STATED PROBLEM:
Rewrite the records from the line containing "Task: Open the Scatter Plot tab" through the end of the records, replacing "Scatter Plot" with "Bar Chart" and changing nothing else. Leave the pictures out of your answer.
--- Begin ---
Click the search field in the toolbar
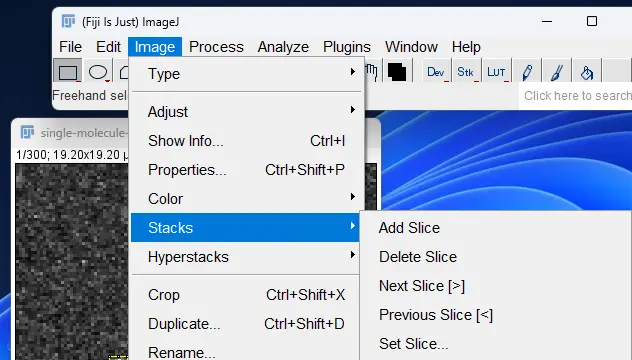 tap(576, 96)
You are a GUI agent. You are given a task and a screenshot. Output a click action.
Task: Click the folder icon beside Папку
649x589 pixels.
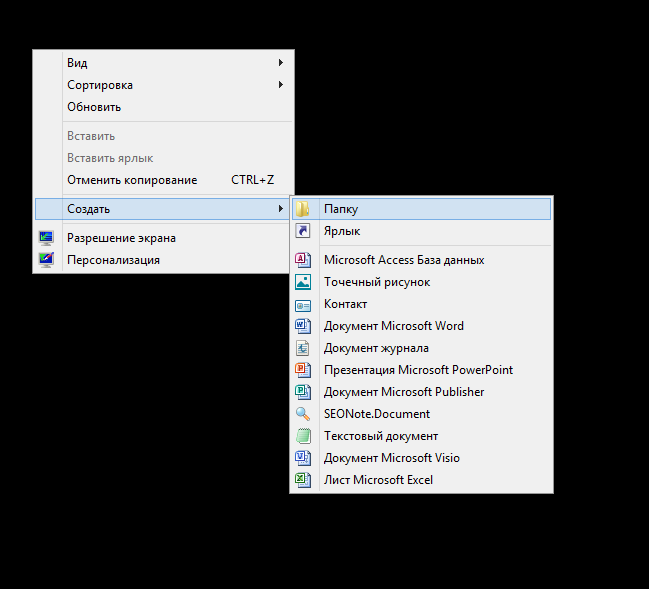click(x=303, y=209)
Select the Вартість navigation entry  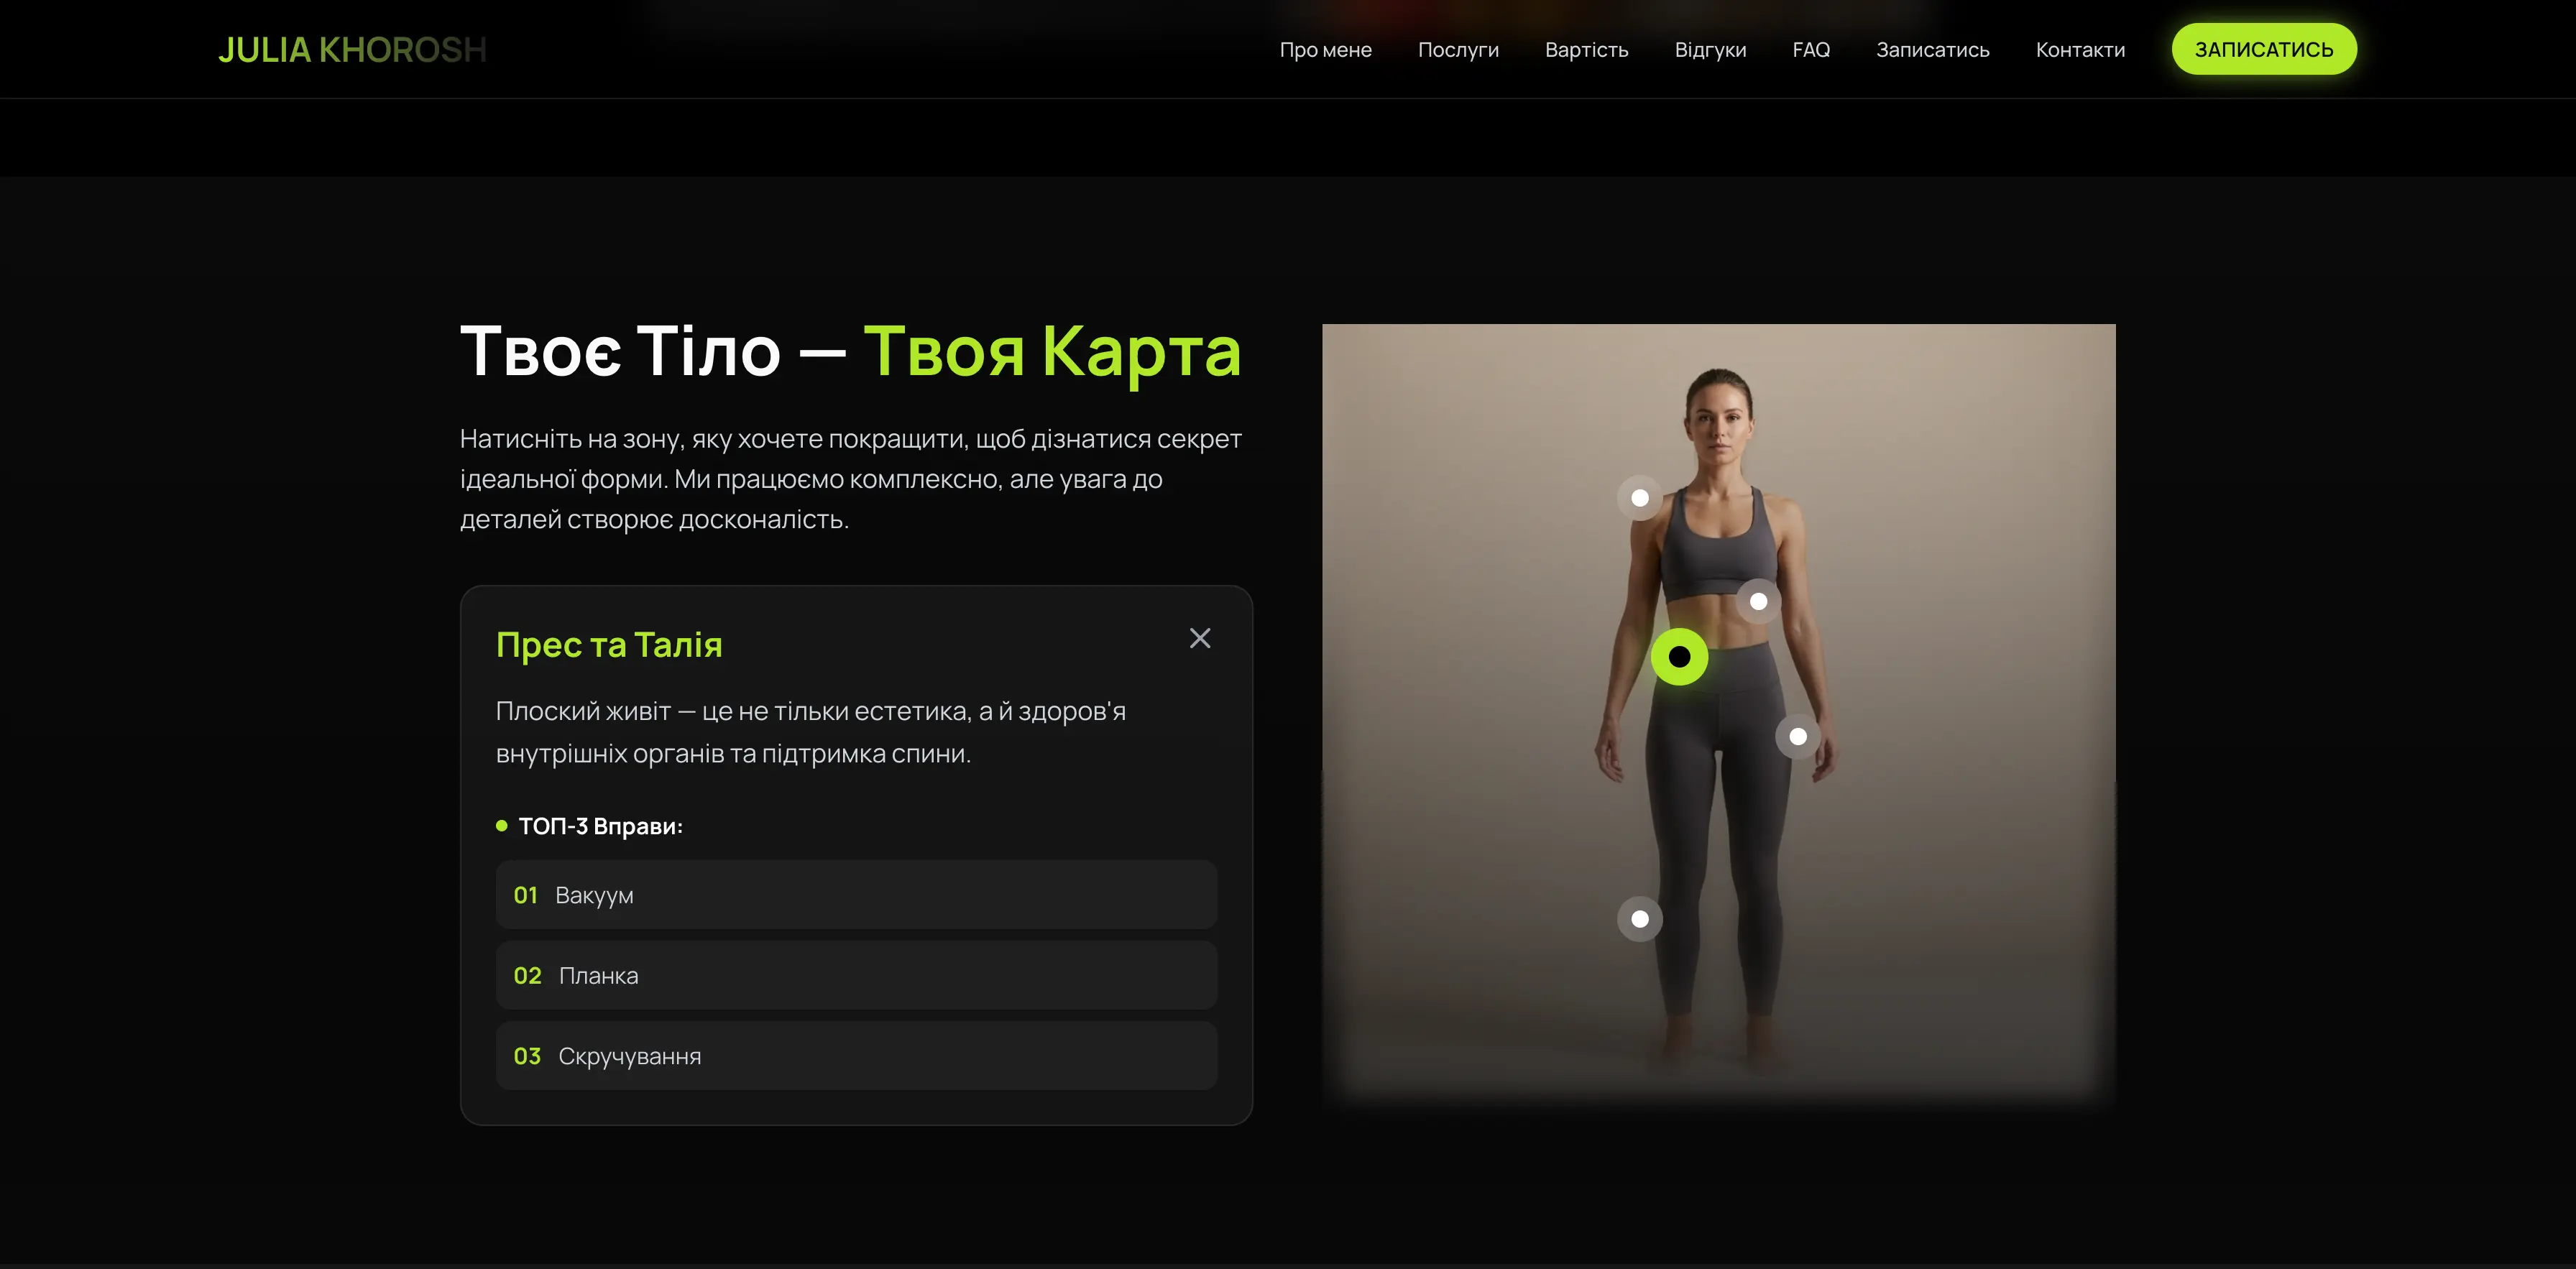tap(1586, 49)

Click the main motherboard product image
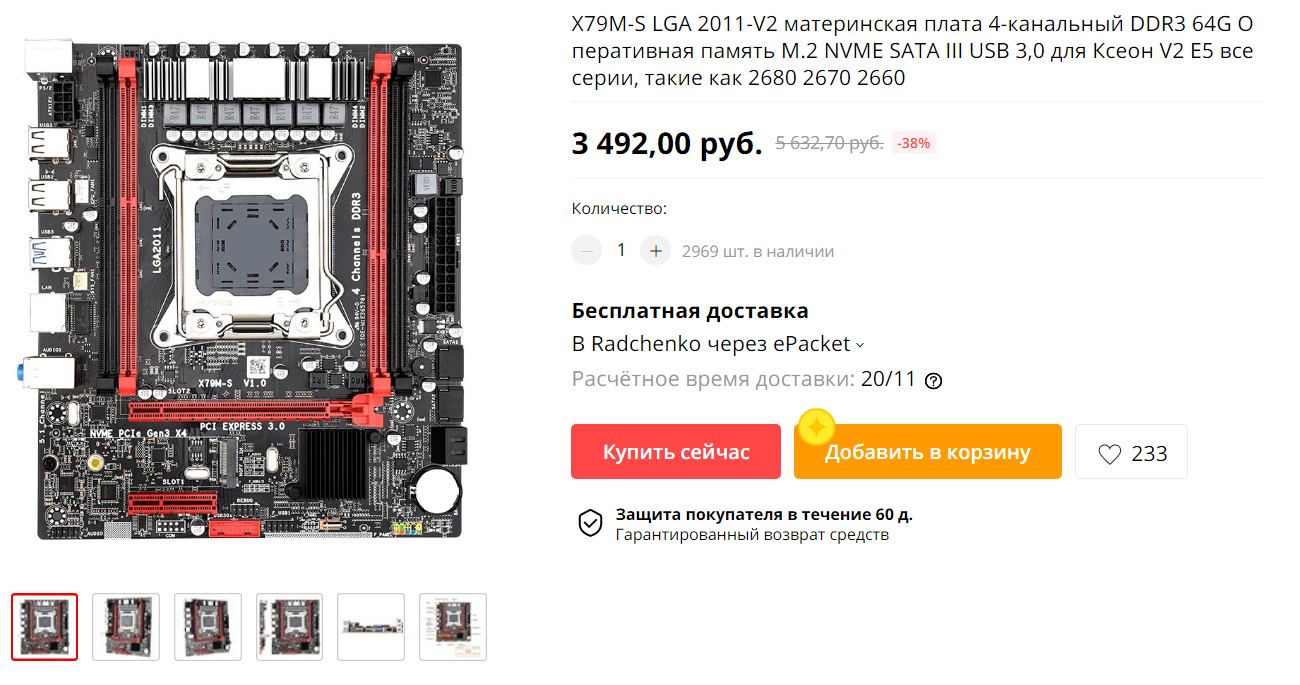(246, 290)
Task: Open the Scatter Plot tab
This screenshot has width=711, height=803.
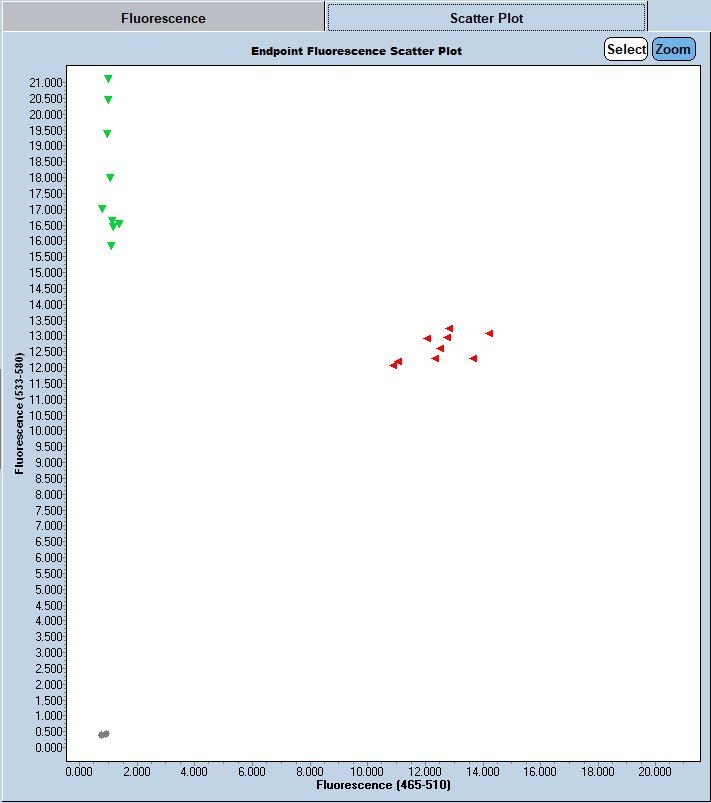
--- End ---
EXERCISE OUTPUT:
Task: Open the Bar Chart tab
This screenshot has width=711, height=803.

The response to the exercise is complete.